It was the summer between my junior and senior year of high school and some friends and I were headed to Hershey Pennsylvania for a concert festival for a few days. It was a big festival called Creation that was usually held at Agape Farm in Pennsylvania, but because of the torrential downpours this particular summer, the farm land was flooded and so Hershey Park became the new venue. This was fine with me, as the promise for Americas best chocolate, an amusement park and an entire museum dedicated to chocolate only sweetened the deal (see what I did there 😉 The stadium where the Hershey Bears played would now hold the crowd for the concerts. It was going to be great. But then the rain began again…
We rode in my friends RV with her parents from Mass to Pennsylvania and watched out the windows as the rain continued to pour down. “Would the concert be cancelled once we got there?” we all wondered.

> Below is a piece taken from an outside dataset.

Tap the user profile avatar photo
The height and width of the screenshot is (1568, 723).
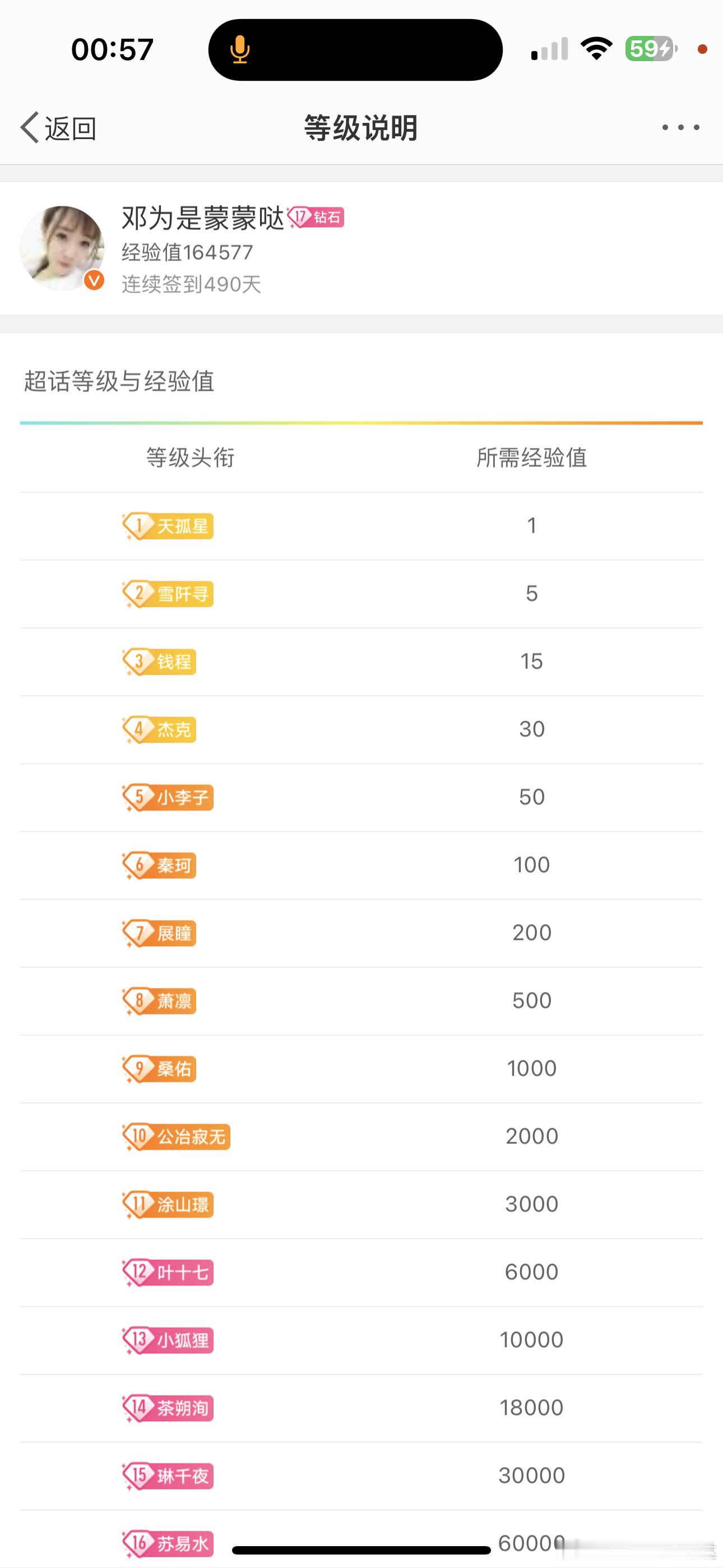coord(62,248)
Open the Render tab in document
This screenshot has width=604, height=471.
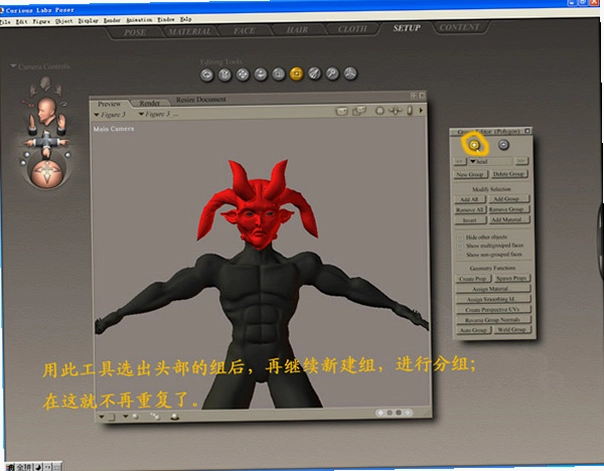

We stopped the first night and set up camp at a campground along the way. There were about 8 to 10 of us teenagers all piled into this tent, laughing and talking late into the night when the rain began again. It pounded on the outside of the tent and every now and then one of us would have to get up and push off the pools of water that were puddling on the roof, causing it to sag under its weight. We were doing fine and the tent was holding up until the water started to fill up in the grass we were camping on. The ground was so saturated it just couldn’t hold any more water. We watched as water started to seep into the sides of the tent, soaking whatever was on the perimeter. We all tried to move our sleeping bags away from the forming puddles. There was talk about taking everything down and trying to sleep in one of the camp buildings for shelter, but we knew everything inside would get soaked anyway as soon as we stepped foot outside in the downpour. The RV was full of sleeping adults. We were stuck and none of us knew what to do.
The thought seeped into my brain as one of the rain drops seeped through the roof of the tent onto my forehead. We could pray for the rain to stop. We literally were out of options so I figured it was worth a shot. I knew God could do it and we really needed immediate help, so when I raised my voice to suggest to the group that we stop for a minute to pray, I did so with enthusiasm and confidence. Everyone grew silent. The rain continued to pound on the outside of the tent as I offered up my prayer to God to help us in our situation and please stop the rain so we could stay dry and get some sleep. It was not going to be a long prayer as I am usually direct and to the point, but I didn’t even get halfway through the words I was thinking to say when, suddenly, the rain stopped. It didn’t die down or go from pouring to raining to drizzling to sprinkling- it stopped, like abruptly, like someone had shut the faucet off. We all sat in silence for a second, a bit dumbfounded and in awe when someone said, “Wow”, and it summed up what we were all thinking. I finally said, I think I will pray one more time and thank God for doing that, and so we prayed a prayer of thanks and sleep came easy after that.
It didn’t rain much more that trip from what I can remember. There were a few more showers, like when Jars of Clay started to sing “Flood” and it started to downpour; the crowd went wild and we all danced together in the rain. It was awesome. We did the amusement park, toured the Hershey Factory, shopped at the outlets and enjoyed the concerts in between. It’s still one of my favorite high school memories with friends. But it was also another important miracle moment in my life that reminded me God is always near, and I could call on him for help when I needed Him. For who can stop the rain? The one who started it of course.
Job 37:6
He says to the snow, “Fall on the Earth,” and to the rain shower, “Be a mighty downpour.”
Jeremiah 14:22
Do any of the worthless idols of the nations bring rain? Do the skies themselves send down showers? No, it is you, Lord our God. Therefore our hope is in you, for you are the one who does all this.
Exodus 9:33
Then Moses left Pharaoh and went out of the city. He spread out his hands toward the Lord; the thunder and hail stopped, and the rain no longer poured down on the land.